OBJECTIVE
Esophageal perforation is a rare but well-known complication of anterior cervical spine surgery. The authors performed a systematic review of the literature to evaluate symptomatology, direct causes, repair methods, and associated complications of esophageal injury.
METHODS
A PubMed search that adhered to the Preferred Reporting Items for Systematic Reviews and Meta-Analyses (PRISMA) guidelines included relevant clinical studies and case reports (articles written in the English language that included humans as subjects) that reported patients who underwent anterior spinal surgery and sustained some form of esophageal perforation. Available data on clinical presentation, the surgical procedure performed, outcome measures, and other individual variables were abstracted from 1980 through 2015.
RESULTS
The PubMed search yielded 65 articles with 153 patients (mean age 44.7 years; range 14–85 years) who underwent anterior spinal surgery and sustained esophageal perforation, either during surgery or in a delayed fashion. The most common indications for initial anterior cervical spine surgery in these cases were vertebral fracture/dislocation (n = 77), spondylotic myelopathy (n = 15), and nucleus pulposus herniation (n = 10). The most commonly involved spinal levels were C5–6 (n = 51) and C6–7 (n = 39). The most common presenting symptoms included dysphagia (n =63), fever (n = 24), neck swelling (n = 23), and wound leakage (n = 18). The etiology of esophageal perforation included hardware failure (n = 31), hardware erosion (n = 23), and intraoperative injury (n = 14). The imaging modalities used to identify the esophageal perforations included modified contrast dye swallow studies, CT, endoscopy, plain radiography, and MRI. Esophageal repair was most commonly achieved using a modified muscle flap, as well as with primary closure. Outcomes measured in the literature were often defined by the time to oral intake following esophageal repair. Complications included pneumonia (n = 6), mediastinitis (n = 4), osteomyelitis (n = 3), sepsis (n = 3), acute respiratory distress syndrome (n = 2), and recurrent laryngeal nerve damage (n = 1).
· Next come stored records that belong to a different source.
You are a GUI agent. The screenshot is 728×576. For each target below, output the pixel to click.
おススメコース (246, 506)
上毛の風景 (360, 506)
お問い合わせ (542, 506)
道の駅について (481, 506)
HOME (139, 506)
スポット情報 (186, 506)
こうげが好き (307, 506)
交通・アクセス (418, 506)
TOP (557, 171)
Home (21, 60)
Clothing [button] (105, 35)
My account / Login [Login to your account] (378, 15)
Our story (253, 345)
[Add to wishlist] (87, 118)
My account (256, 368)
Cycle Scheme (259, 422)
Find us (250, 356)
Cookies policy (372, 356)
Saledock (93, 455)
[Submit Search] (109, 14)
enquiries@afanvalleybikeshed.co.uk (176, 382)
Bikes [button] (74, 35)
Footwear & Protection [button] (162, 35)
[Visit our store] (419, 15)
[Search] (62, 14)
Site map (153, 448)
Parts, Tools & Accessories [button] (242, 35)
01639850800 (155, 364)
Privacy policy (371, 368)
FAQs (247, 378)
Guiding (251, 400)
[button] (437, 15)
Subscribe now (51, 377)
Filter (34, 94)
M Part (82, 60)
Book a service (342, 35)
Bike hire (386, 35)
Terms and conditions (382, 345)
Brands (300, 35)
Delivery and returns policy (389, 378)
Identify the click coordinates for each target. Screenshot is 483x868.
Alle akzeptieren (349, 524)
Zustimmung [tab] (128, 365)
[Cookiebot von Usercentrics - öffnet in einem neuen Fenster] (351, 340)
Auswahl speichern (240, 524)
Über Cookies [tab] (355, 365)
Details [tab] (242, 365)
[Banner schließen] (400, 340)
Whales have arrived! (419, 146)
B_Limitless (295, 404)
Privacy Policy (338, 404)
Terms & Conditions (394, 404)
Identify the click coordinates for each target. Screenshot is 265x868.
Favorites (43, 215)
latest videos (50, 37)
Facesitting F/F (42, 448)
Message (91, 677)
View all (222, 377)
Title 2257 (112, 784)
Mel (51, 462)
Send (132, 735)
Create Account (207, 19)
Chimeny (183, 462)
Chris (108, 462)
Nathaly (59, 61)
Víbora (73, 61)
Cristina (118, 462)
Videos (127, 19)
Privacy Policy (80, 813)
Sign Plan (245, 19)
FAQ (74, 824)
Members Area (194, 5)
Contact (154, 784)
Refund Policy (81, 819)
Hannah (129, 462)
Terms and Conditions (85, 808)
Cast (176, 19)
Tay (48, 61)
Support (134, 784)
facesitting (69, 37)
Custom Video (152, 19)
The mortality rate of esophageal perforation in the analysis was 3.92% (6 of 153 reported patients).
CONCLUSIONS
Esophageal perforation after anterior cervical spine surgery is a rare complication. This systematic review demonstrates that these perforations can be stratified into 3 categories based on the timing of symptomatic onset: intraoperative, early postoperative (within 30 days of anterior spinal surgery), and delayed. The most common source of esophageal injury is hardware erosion or migration, each of which may vary in their time to symptomatic manifestation.